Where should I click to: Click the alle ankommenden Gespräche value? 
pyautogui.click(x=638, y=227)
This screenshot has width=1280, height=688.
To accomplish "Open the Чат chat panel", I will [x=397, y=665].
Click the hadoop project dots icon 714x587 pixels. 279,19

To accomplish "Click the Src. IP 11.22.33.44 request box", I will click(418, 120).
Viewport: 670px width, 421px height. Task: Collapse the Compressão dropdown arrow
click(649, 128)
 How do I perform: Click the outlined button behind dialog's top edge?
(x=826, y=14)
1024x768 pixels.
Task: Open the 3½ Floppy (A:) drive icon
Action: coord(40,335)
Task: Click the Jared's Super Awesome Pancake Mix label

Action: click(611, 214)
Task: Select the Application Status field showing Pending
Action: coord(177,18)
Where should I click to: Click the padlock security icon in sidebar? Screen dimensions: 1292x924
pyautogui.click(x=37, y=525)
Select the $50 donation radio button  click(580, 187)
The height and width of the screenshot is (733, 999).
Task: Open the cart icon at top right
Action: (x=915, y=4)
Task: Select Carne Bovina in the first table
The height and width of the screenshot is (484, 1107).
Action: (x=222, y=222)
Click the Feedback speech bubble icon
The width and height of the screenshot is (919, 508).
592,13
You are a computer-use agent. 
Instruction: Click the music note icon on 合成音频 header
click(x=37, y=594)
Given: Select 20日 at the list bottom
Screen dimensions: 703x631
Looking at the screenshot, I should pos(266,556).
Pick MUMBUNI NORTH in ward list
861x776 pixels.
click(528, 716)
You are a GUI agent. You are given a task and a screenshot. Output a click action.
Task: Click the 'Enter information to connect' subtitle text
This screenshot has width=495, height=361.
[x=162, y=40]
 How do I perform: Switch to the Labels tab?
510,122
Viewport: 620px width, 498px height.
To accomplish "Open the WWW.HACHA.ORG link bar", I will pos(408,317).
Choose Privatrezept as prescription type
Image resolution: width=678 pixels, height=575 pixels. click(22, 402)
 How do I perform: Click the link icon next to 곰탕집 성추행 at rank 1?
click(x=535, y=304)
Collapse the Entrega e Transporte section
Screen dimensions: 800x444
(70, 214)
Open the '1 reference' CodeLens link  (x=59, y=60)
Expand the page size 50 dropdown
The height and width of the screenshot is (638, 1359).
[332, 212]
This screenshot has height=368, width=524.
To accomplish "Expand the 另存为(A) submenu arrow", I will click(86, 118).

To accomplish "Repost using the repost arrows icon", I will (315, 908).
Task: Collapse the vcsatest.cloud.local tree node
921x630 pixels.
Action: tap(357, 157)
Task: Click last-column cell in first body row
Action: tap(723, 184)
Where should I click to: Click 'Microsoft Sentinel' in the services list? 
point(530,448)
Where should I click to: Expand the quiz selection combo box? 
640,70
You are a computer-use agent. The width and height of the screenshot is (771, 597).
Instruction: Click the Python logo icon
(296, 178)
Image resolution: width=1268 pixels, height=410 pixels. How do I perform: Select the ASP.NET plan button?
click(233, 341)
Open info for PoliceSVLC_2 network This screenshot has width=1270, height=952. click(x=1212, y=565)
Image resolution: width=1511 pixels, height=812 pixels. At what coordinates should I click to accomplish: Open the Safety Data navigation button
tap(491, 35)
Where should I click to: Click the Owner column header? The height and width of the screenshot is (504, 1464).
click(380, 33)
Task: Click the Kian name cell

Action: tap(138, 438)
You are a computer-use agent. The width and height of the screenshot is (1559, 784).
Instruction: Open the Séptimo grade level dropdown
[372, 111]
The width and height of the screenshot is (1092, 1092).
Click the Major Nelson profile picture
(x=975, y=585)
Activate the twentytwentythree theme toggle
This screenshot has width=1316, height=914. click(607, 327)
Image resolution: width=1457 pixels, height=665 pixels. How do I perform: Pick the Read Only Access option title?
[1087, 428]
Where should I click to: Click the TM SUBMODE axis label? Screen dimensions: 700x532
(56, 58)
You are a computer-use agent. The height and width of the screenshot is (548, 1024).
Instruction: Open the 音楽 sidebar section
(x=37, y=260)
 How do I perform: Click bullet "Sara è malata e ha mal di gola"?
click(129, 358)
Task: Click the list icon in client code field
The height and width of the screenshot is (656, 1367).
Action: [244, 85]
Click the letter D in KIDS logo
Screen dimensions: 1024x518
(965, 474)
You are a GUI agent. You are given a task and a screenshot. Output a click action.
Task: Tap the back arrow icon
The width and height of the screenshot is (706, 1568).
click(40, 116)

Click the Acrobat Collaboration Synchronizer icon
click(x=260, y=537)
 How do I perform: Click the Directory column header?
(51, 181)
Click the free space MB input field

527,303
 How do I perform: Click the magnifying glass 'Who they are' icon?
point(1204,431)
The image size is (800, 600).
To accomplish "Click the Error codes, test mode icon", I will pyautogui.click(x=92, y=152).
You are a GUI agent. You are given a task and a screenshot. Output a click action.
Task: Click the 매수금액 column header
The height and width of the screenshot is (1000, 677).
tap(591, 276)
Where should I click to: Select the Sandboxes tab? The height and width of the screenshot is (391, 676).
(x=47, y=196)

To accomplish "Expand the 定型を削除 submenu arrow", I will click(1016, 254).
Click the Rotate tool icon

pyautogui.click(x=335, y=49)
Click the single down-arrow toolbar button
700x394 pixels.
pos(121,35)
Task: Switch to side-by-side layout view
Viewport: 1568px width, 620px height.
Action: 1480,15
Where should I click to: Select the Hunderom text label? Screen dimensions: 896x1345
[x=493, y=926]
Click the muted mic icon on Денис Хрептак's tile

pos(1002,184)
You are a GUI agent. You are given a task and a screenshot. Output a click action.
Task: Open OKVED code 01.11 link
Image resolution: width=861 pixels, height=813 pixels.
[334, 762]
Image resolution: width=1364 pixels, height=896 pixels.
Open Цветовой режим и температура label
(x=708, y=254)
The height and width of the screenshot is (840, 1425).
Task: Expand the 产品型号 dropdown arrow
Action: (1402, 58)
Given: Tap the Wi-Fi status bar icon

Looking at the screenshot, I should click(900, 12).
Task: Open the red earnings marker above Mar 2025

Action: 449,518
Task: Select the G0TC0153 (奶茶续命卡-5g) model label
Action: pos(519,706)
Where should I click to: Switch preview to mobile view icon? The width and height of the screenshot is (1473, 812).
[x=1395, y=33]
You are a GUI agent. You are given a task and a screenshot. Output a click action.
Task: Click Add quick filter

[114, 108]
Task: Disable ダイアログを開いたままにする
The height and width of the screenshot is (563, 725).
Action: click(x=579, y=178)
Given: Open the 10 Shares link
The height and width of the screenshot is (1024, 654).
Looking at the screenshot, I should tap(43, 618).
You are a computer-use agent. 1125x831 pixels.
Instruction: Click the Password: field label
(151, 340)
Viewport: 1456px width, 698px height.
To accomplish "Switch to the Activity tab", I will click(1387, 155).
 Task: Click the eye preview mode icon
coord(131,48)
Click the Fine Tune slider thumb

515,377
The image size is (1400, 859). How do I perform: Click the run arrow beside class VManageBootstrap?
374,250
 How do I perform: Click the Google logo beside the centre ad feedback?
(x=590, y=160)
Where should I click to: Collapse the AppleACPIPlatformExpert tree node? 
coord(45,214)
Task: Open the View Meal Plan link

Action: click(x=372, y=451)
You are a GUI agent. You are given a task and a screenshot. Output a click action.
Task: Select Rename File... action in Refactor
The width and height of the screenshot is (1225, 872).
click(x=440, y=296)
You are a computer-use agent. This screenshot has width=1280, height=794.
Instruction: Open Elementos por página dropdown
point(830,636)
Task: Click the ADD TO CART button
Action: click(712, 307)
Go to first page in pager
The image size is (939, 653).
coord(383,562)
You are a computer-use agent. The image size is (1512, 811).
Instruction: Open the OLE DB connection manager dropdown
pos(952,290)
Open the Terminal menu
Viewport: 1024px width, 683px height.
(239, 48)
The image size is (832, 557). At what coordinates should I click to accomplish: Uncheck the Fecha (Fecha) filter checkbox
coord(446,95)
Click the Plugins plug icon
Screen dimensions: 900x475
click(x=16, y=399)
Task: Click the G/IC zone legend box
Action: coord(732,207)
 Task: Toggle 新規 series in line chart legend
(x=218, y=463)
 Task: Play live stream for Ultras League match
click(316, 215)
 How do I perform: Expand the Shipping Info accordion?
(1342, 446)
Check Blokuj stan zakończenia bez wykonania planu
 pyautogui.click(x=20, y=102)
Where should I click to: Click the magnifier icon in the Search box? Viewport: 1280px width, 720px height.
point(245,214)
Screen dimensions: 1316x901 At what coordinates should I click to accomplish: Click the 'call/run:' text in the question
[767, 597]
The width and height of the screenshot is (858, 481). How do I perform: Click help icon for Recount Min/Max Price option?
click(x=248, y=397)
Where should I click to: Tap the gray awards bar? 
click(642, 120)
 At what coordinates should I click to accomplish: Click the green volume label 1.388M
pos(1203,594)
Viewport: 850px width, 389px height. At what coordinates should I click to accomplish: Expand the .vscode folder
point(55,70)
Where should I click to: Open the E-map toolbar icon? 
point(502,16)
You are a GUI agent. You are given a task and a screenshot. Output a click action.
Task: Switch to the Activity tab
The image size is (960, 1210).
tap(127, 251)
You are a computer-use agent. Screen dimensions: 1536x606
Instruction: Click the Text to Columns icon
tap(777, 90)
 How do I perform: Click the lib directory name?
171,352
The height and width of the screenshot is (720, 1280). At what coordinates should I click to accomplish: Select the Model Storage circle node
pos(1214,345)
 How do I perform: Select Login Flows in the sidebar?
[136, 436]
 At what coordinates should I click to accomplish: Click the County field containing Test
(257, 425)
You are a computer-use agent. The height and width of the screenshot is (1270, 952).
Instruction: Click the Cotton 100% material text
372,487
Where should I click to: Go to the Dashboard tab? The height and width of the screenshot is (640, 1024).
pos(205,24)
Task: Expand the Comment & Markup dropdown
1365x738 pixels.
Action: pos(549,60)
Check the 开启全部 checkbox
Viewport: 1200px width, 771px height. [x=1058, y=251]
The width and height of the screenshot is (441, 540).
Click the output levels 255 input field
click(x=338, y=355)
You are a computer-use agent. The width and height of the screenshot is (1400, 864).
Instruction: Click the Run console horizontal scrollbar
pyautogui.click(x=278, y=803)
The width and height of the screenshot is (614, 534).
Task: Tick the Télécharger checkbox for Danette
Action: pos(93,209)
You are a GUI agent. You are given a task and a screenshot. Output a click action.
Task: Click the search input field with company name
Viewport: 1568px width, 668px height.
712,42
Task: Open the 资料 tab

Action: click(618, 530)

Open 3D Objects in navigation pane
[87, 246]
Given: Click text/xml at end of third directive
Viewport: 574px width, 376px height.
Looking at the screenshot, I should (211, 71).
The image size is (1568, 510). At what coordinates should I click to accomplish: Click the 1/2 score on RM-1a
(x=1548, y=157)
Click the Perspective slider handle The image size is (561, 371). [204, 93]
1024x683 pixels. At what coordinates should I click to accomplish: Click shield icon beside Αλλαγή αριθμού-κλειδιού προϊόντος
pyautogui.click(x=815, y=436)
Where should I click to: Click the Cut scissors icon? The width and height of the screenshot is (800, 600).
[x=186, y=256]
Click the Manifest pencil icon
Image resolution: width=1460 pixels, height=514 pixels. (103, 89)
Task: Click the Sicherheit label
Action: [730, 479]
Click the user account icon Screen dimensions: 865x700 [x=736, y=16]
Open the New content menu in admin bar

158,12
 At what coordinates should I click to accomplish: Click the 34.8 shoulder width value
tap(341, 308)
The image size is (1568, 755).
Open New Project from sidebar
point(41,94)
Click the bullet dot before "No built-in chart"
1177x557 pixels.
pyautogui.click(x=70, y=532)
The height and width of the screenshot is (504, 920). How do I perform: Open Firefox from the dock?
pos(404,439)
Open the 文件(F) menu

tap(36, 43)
────────
What you should do: The lines above that hold "submenu" are the result; show every one of them.

Answer to this problem:
To accomplish "Expand the 另存为(A) submenu arrow", I will click(86, 118).
To accomplish "Expand the 定型を削除 submenu arrow", I will click(1016, 254).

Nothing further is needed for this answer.